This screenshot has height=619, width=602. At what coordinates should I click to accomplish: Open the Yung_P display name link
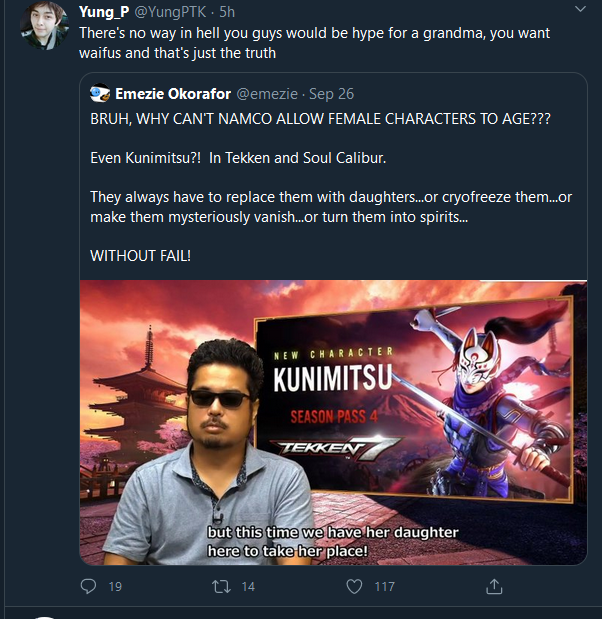tap(104, 12)
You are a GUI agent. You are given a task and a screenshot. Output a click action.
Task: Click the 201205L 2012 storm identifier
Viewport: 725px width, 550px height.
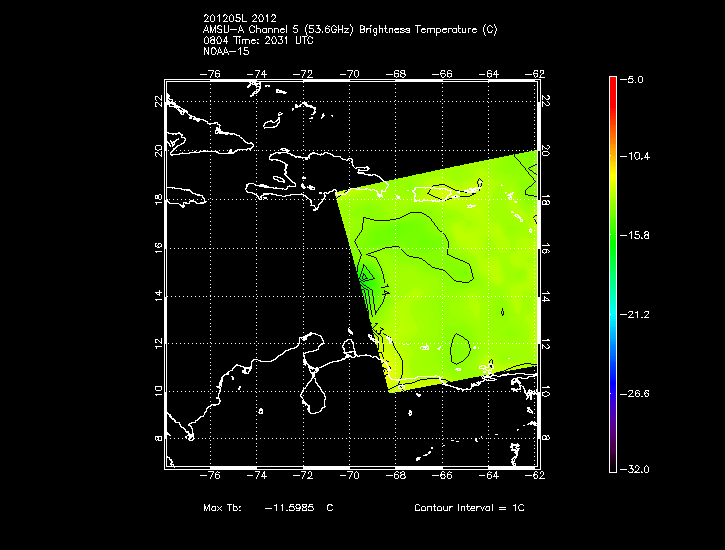point(237,19)
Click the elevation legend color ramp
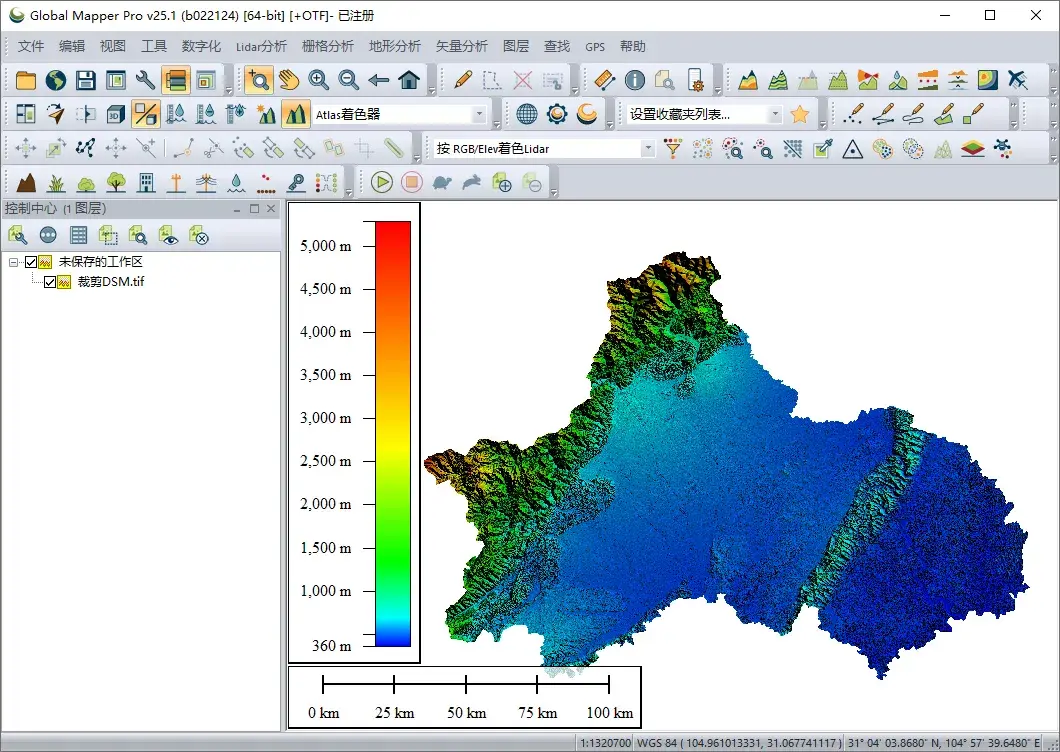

○ ○ ○ ○ ○ ○ ○

Lay out the text of all the entries above as a JSON list of strings with one string per line. Skip blank lines and leave the pictures out.

** RESULT FOR THIS EXERCISE **
[
  "This screenshot has height=619, width=602. At what coordinates should I click to accomplish: Open the Yung_P display name link",
  "tap(104, 12)",
  "You are a GUI agent. You are given a task and a screenshot. Output a click action.",
  "Task: Click the 201205L 2012 storm identifier",
  "Viewport: 725px width, 550px height.",
  "point(237,19)",
  "Click the elevation legend color ramp"
]